===== Given data

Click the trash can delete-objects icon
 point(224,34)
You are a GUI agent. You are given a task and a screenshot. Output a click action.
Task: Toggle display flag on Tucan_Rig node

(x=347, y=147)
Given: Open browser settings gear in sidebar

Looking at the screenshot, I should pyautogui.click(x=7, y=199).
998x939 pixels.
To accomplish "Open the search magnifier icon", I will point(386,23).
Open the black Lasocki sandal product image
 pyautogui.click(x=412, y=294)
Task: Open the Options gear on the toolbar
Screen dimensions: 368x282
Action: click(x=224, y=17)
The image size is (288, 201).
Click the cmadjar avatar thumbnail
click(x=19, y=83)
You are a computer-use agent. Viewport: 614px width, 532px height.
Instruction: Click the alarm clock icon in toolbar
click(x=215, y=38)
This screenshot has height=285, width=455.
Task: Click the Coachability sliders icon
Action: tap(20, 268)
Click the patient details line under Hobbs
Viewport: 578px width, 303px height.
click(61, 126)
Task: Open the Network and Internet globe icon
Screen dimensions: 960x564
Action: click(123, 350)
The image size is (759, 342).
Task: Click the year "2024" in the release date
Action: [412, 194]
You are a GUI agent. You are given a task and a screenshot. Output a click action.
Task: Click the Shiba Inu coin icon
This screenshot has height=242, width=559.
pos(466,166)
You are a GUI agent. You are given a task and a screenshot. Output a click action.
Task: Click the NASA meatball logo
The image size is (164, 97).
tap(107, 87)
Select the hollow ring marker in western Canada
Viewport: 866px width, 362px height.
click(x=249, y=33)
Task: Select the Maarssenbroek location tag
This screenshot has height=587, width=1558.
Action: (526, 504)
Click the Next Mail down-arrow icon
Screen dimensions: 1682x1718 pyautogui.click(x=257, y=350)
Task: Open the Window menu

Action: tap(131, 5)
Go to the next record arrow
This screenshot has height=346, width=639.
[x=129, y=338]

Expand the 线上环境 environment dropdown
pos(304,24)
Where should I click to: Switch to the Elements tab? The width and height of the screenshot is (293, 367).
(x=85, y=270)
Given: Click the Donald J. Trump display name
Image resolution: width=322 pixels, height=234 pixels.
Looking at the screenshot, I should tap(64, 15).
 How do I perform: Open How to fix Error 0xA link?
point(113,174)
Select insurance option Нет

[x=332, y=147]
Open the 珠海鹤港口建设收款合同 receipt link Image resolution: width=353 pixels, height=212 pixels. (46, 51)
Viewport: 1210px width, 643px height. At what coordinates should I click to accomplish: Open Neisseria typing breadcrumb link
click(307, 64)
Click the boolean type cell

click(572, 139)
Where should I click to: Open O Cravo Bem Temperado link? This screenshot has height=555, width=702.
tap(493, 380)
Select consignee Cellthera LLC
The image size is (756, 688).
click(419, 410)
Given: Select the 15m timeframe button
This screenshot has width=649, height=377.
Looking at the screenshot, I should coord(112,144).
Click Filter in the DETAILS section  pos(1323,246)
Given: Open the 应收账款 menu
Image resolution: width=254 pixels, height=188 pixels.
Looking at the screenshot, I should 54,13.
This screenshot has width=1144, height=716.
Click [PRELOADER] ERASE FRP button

==========

**Work order**. Transcribe all of the material exactly. Omit nothing.

**Answer to the exercise**.
Click the trash can delete-objects icon
 point(224,34)
You are a GUI agent. You are given a task and a screenshot. Output a click action.
Task: Toggle display flag on Tucan_Rig node

(x=347, y=147)
Given: Open browser settings gear in sidebar

Looking at the screenshot, I should pyautogui.click(x=7, y=199).
998x939 pixels.
To accomplish "Open the search magnifier icon", I will point(386,23).
Open the black Lasocki sandal product image
 pyautogui.click(x=412, y=294)
Task: Open the Options gear on the toolbar
Screen dimensions: 368x282
Action: click(x=224, y=17)
The image size is (288, 201).
Click the cmadjar avatar thumbnail
click(x=19, y=83)
You are a computer-use agent. Viewport: 614px width, 532px height.
Instruction: Click the alarm clock icon in toolbar
click(x=215, y=38)
This screenshot has height=285, width=455.
Task: Click the Coachability sliders icon
Action: tap(20, 268)
Click the patient details line under Hobbs
Viewport: 578px width, 303px height.
click(61, 126)
Task: Open the Network and Internet globe icon
Screen dimensions: 960x564
Action: click(123, 350)
The image size is (759, 342).
Task: Click the year "2024" in the release date
Action: [412, 194]
You are a GUI agent. You are given a task and a screenshot. Output a click action.
Task: Click the Shiba Inu coin icon
This screenshot has height=242, width=559.
pos(466,166)
You are a GUI agent. You are given a task and a screenshot. Output a click action.
Task: Click the NASA meatball logo
The image size is (164, 97).
tap(107, 87)
Select the hollow ring marker in western Canada
Viewport: 866px width, 362px height.
click(x=249, y=33)
Task: Select the Maarssenbroek location tag
This screenshot has height=587, width=1558.
Action: (526, 504)
Click the Next Mail down-arrow icon
Screen dimensions: 1682x1718 pyautogui.click(x=257, y=350)
Task: Open the Window menu

Action: tap(131, 5)
Go to the next record arrow
This screenshot has height=346, width=639.
[x=129, y=338]

Expand the 线上环境 environment dropdown
pos(304,24)
Where should I click to: Switch to the Elements tab? The width and height of the screenshot is (293, 367).
(x=85, y=270)
Given: Click the Donald J. Trump display name
Image resolution: width=322 pixels, height=234 pixels.
Looking at the screenshot, I should tap(64, 15).
 How do I perform: Open How to fix Error 0xA link?
point(113,174)
Select insurance option Нет

[x=332, y=147]
Open the 珠海鹤港口建设收款合同 receipt link Image resolution: width=353 pixels, height=212 pixels. (46, 51)
Viewport: 1210px width, 643px height. At what coordinates should I click to accomplish: Open Neisseria typing breadcrumb link
click(307, 64)
Click the boolean type cell

click(572, 139)
Where should I click to: Open O Cravo Bem Temperado link? This screenshot has height=555, width=702.
tap(493, 380)
Select consignee Cellthera LLC
The image size is (756, 688).
click(419, 410)
Given: Select the 15m timeframe button
This screenshot has width=649, height=377.
Looking at the screenshot, I should coord(112,144).
Click Filter in the DETAILS section  pos(1323,246)
Given: Open the 应收账款 menu
Image resolution: width=254 pixels, height=188 pixels.
Looking at the screenshot, I should 54,13.
This screenshot has width=1144, height=716.
Click [PRELOADER] ERASE FRP button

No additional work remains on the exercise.